Requirement
Leaving out all pictures, copy the lines below exactly, from the line with "Task: Select track number 1" to the last line, both ends included.

Screenshot grounding data

BEGIN

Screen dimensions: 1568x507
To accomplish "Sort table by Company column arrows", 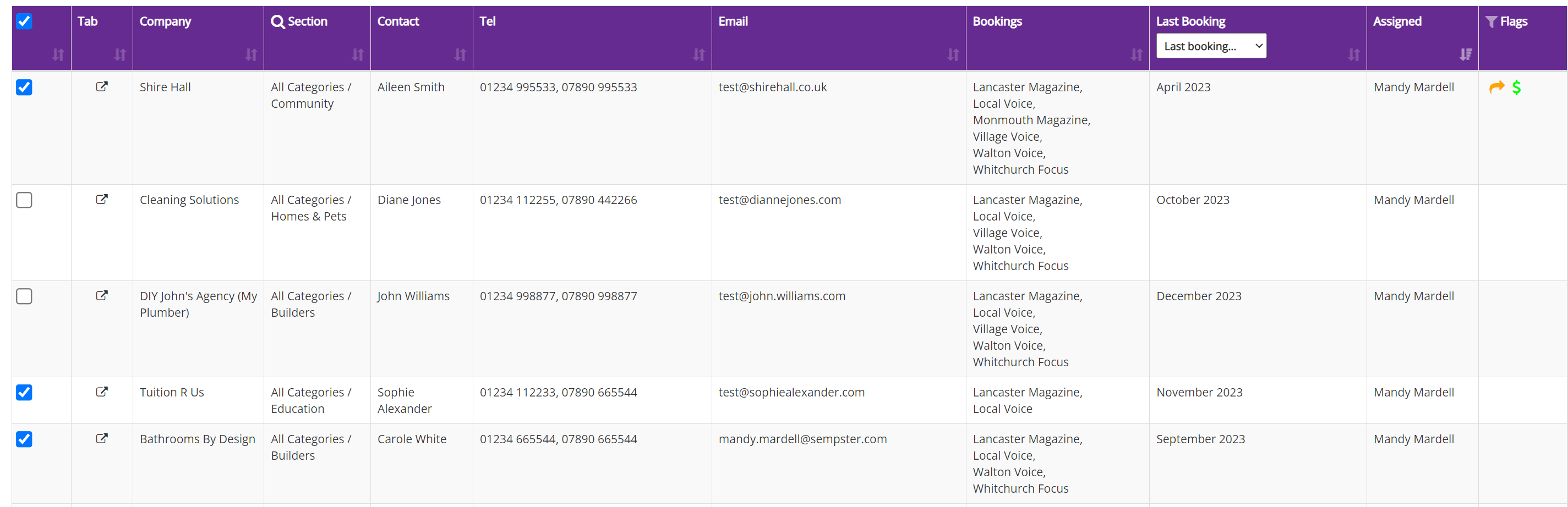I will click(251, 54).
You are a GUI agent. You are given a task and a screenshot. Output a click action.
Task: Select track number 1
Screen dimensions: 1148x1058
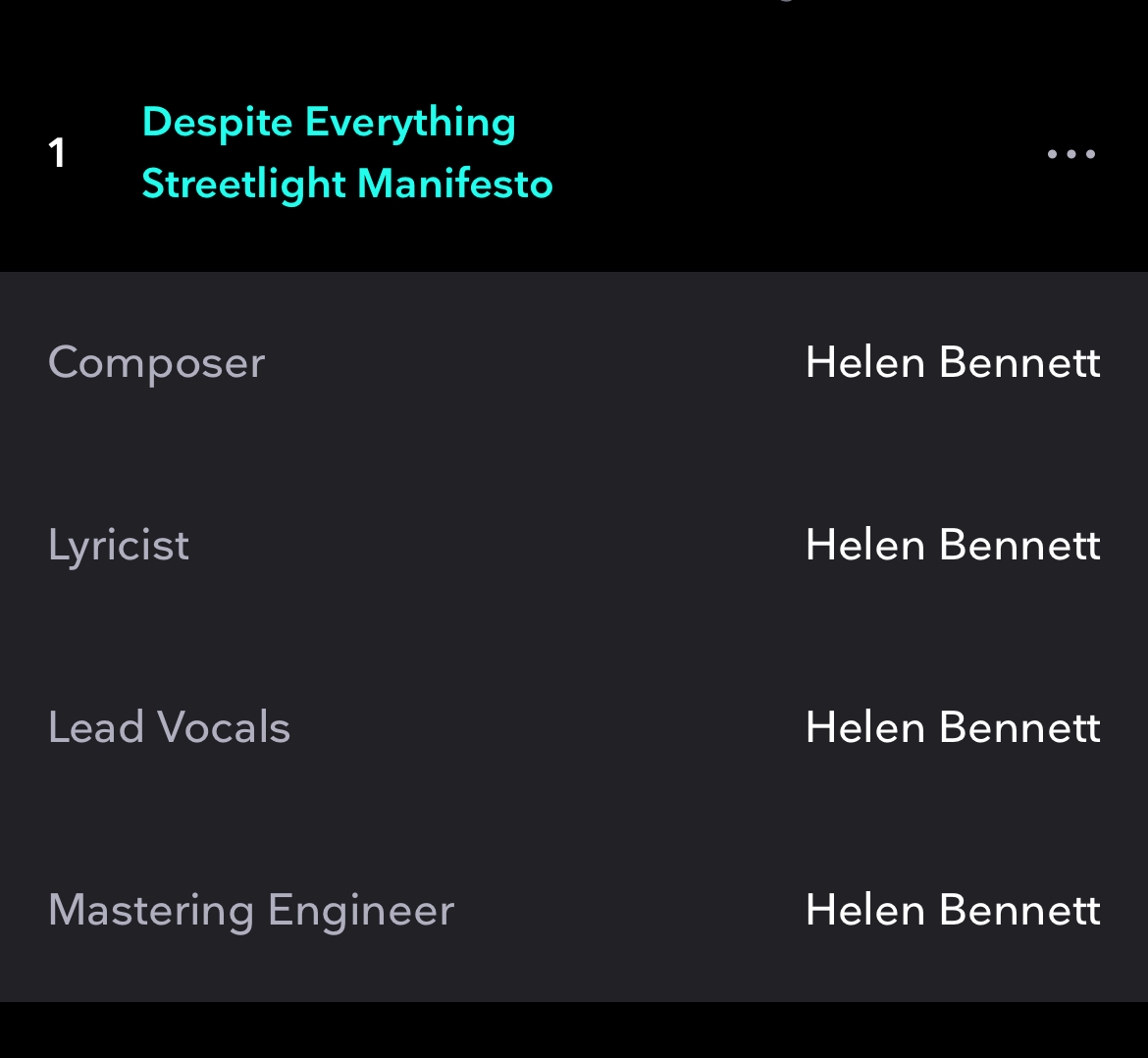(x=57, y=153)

END

Answer for this exercise
Task: Select track number 1
Screen dimensions: 1148x1058
(x=57, y=153)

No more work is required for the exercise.